Reproduce the following data line for line, without changing any wording, and omit the pictures from your answer.

— START OF DATA SHOWN —

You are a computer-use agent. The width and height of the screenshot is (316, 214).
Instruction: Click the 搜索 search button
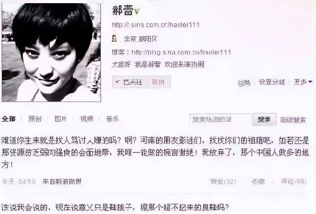(264, 120)
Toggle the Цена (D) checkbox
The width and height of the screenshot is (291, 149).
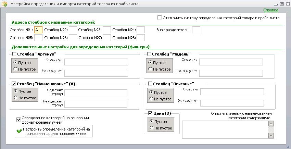(150, 113)
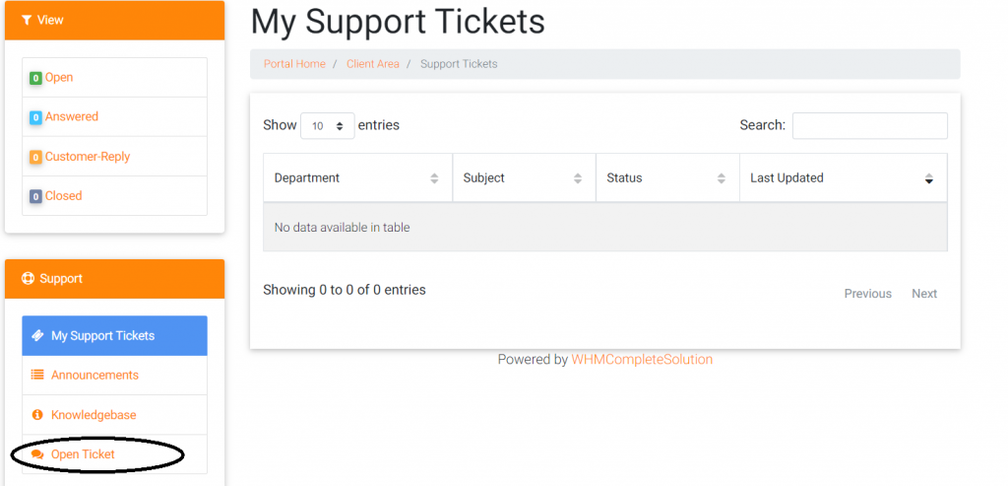Select My Support Tickets menu item
Image resolution: width=1008 pixels, height=486 pixels.
[102, 336]
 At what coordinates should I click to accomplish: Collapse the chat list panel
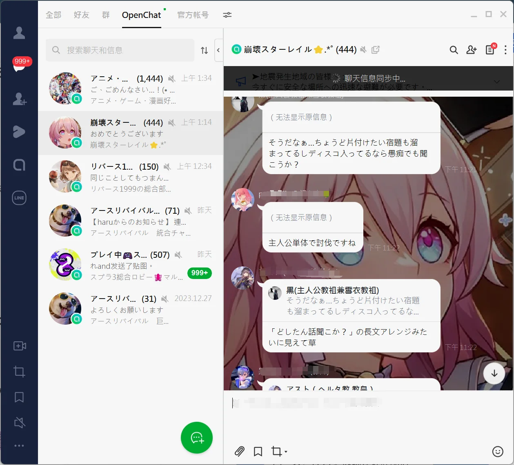point(218,50)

— END OF DATA SHOWN —

[COMPLETED EXERCISE]:
You are a computer-use agent. The width and height of the screenshot is (316, 214).
Instruction: Click the 搜索 search button
(264, 120)
Toggle the Цена (D) checkbox
The width and height of the screenshot is (291, 149).
(150, 113)
Select My Support Tickets menu item
Image resolution: width=1008 pixels, height=486 pixels.
[102, 336]
 At what coordinates should I click to accomplish: Collapse the chat list panel
point(218,50)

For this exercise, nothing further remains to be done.